Image source, PA Media

Luciana Berger is rejoining the Labour Party after resigning in protest at the handling of antisemitism allegations four years ago.

She was one of several MPs to leave Labour in spring 2019, saying she was “embarrassed and ashamed” to stay.

Ms Berger has now accepted an apology from Sir Keir Starmer, who said there had been a “litany of failures”.

The former Liverpool Wavertree MP said the party had now “turned a significant corner” under Sir Keir’s leadership.

She added: “I’m pleased to be returning to my political home.”

Ms Berger formed The Independent Group with several other Labour and Conservative MPs when she left her party, saying there had been a “sea of cases” of antisemitism and that complaints had been brushed under the carpet.

She later joined the Liberal Democrats and was chosen to contest the seat of Finchley and Golders Green, but failed to win the vote.

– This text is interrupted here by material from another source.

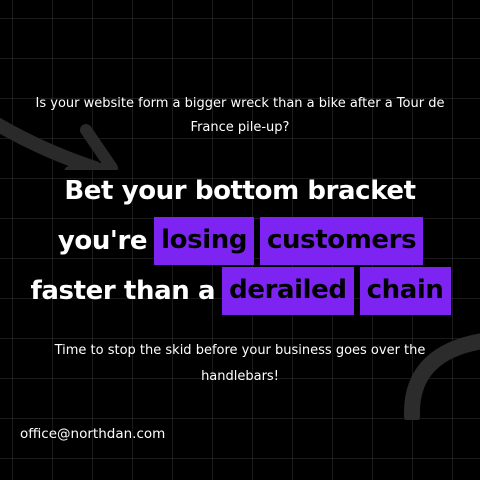  I want to click on headline-line-1: Bet your bottom bracket, so click(240, 191).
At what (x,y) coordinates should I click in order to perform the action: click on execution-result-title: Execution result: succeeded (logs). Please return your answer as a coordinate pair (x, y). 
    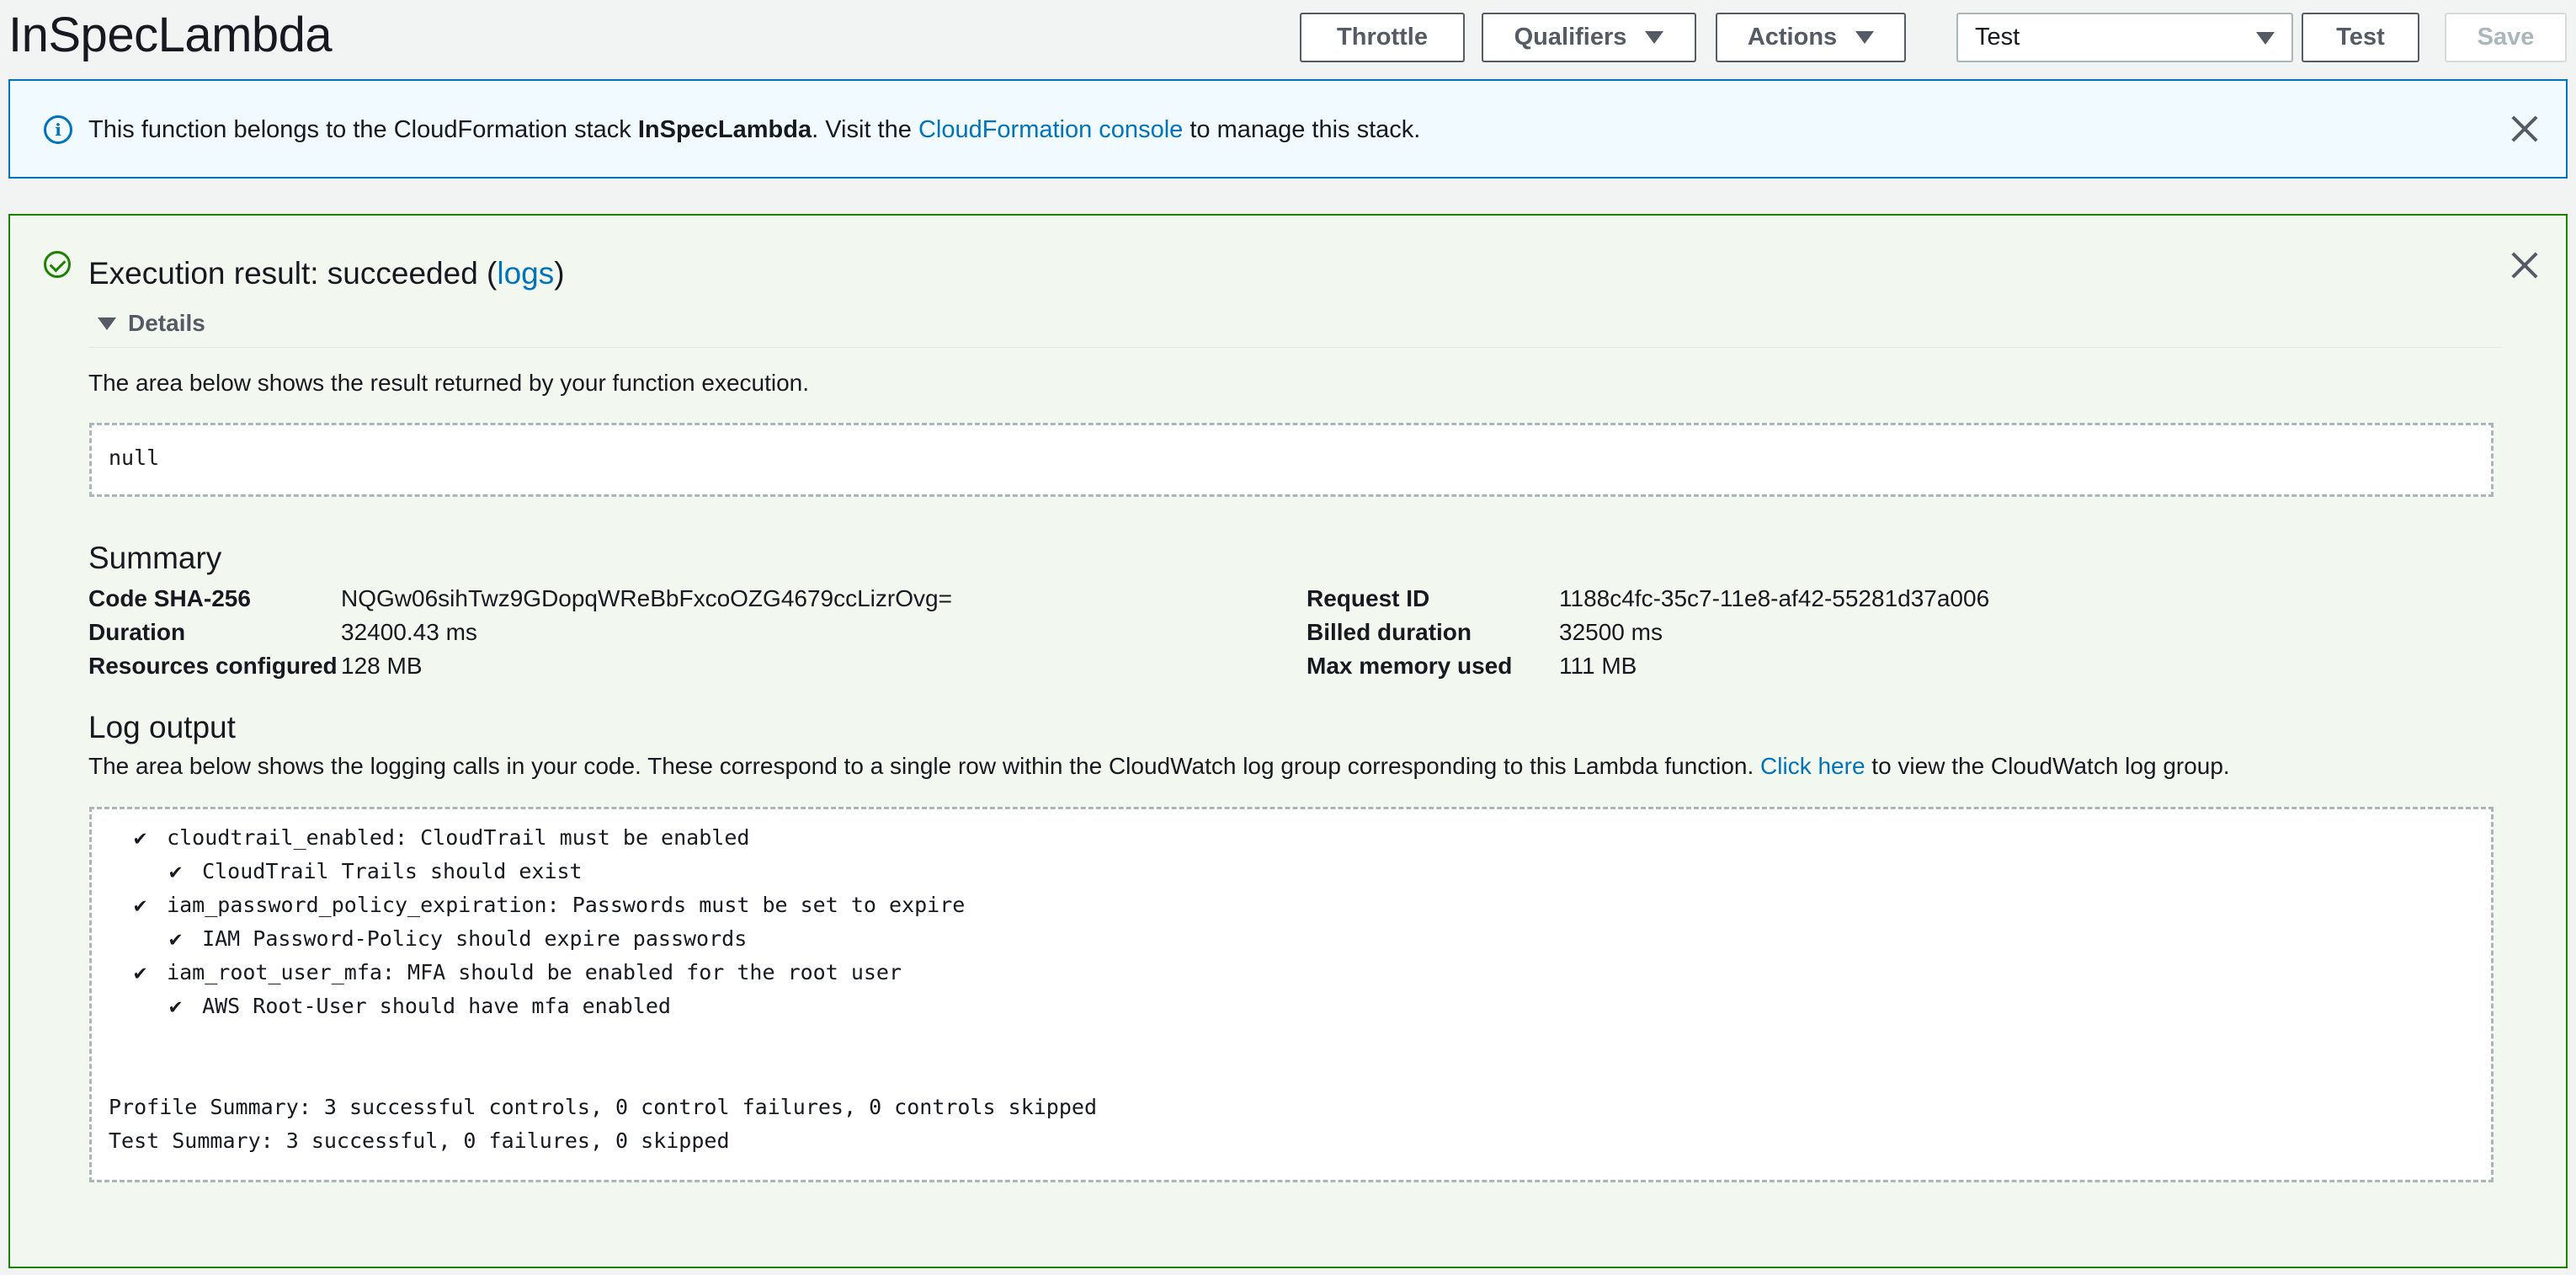
    Looking at the image, I should click on (326, 274).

Sir Keir said he was “delighted” Ms Berger had accepted his invitation to rejoin the party, writing on Twitter: “My test for change was whether those who were rightly appalled by how far we had fallen believe this is their party again.

“I know we’ve more to do but we’re unrecognisable from the party that forced her out.”

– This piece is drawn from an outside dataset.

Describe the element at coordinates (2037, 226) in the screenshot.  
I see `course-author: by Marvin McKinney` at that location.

He shared letters the pair had exchanged, in which Ms Berger spoke of the “grim journey” from 2015 to 2019 “during which the party fell into the depths of the abyss under Jeremy Corbyn’s reign”.

She said she felt she had no choice other than to leave, writing: “I never expected to bear witness to the volume and toxicity of anti-Jewish racism espoused by people who had been allowed to join Labour, and to experience a leadership that treated antisemitism within the party’s ranks differently to every other kind of racism – and that by refusing to condemn it, encouraged it.

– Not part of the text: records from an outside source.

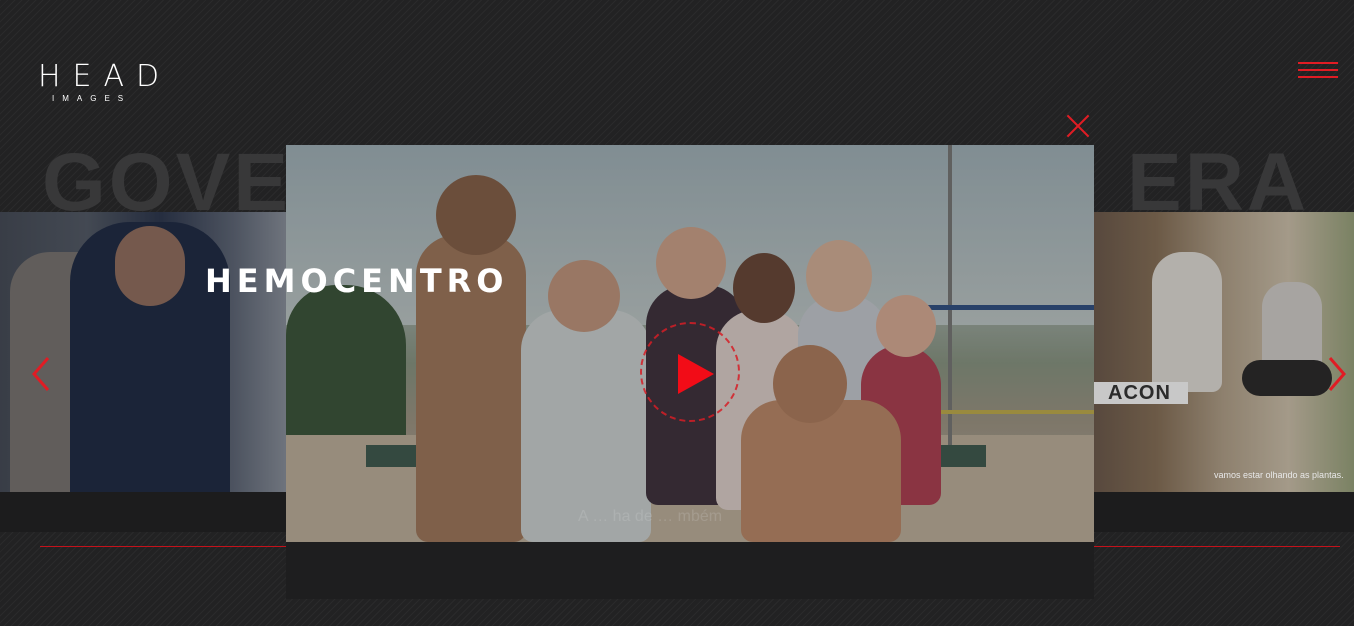  I want to click on chevron-left-icon, so click(41, 374).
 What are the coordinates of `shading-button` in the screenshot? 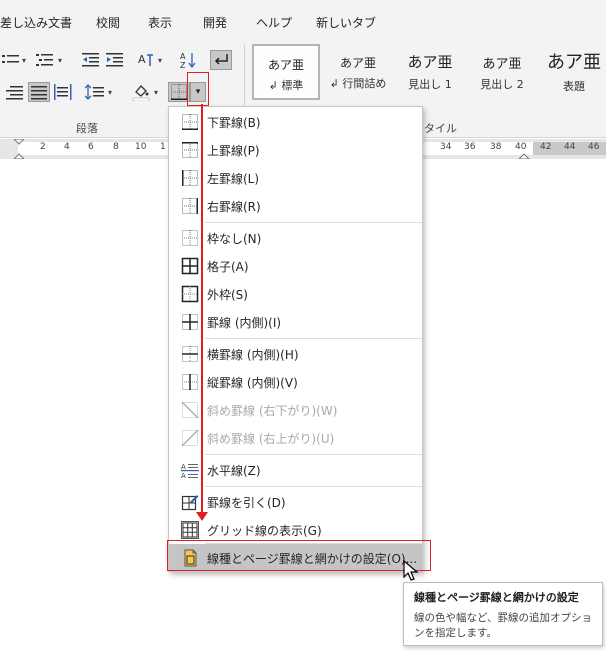 It's located at (141, 92).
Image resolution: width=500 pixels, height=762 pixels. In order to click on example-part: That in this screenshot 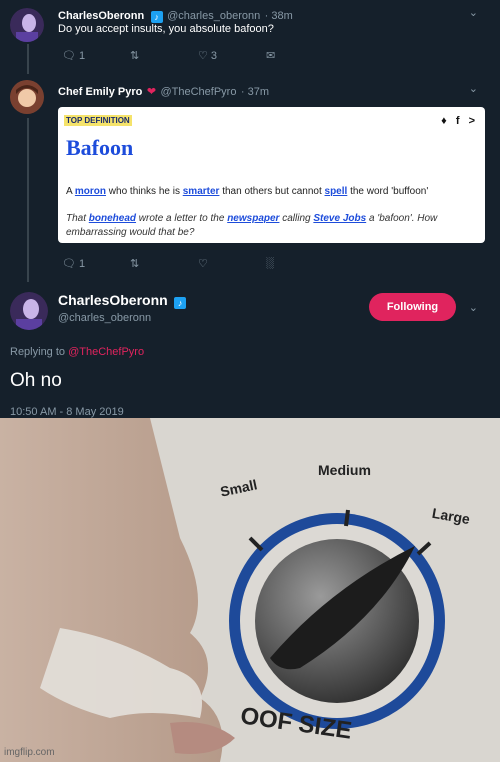, I will do `click(78, 218)`.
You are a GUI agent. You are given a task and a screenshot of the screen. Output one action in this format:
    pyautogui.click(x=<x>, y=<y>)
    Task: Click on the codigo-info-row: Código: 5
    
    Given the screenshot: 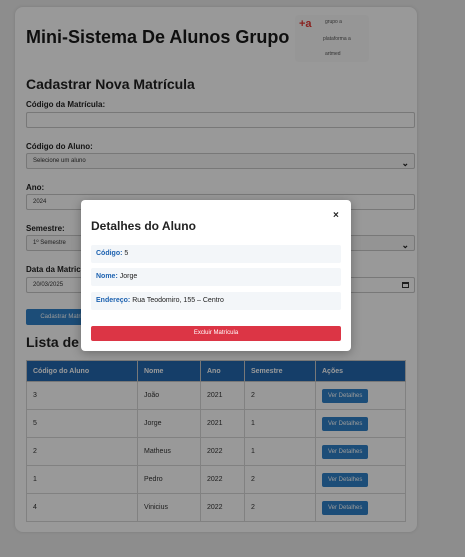 What is the action you would take?
    pyautogui.click(x=216, y=254)
    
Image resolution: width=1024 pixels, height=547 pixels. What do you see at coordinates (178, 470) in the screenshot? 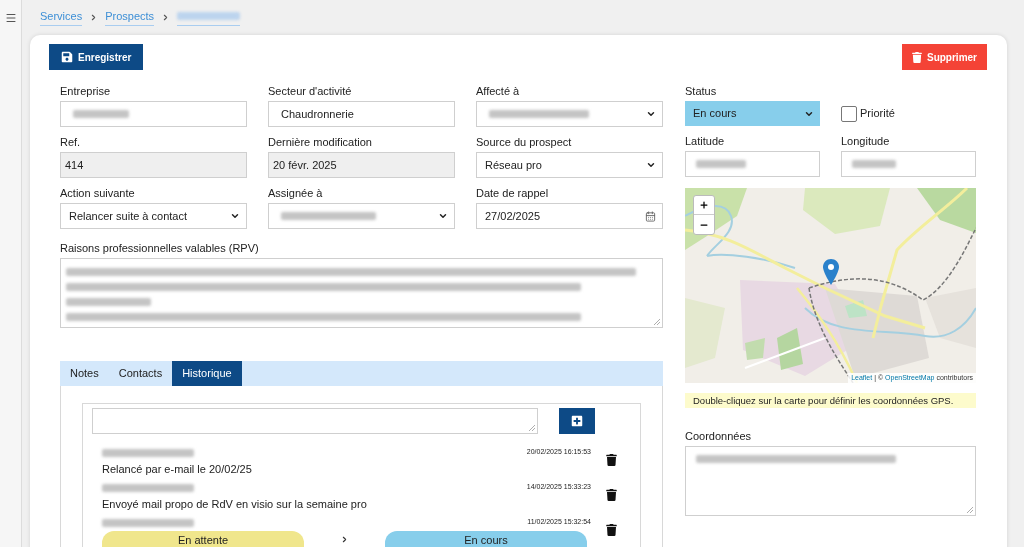
I see `note-text: Relancé par e-mail le 20/02/25` at bounding box center [178, 470].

“But that is exactly what happened.”

In his letter, Sir Keir said Ms Berger had been “forced out by intimidation, thuggery and racism” and had made a “brave move” – albeit one she “should never have been forced to take”.

“That day will forever be a stain on Labour’s history,” he added.

Sir Keir said she had suffered abuse and was left “isolated and exposed”, adding the party and British politics were “poorer places” without her.

A report from the Equality and Human Rights Commission in 2020 said there had been “a culture within the party which, at best, did not do enough to prevent antisemitism and, at worst, could be seen to accept it”.

It found Labour had broken equality law over its handling of antisemitism complaints.

Former leader Jeremy Corbyn rejected some of the findings, saying the issue had been “dramatically overstated” by his critics. He insisted there was no place for antisemitism in Labour, but was suspended from the party by Labour’s headquarters.

Sir Keir said the findings of the EHRC investigation were “hard to read”, adding that it had been “a day of shame for the Labour Party”.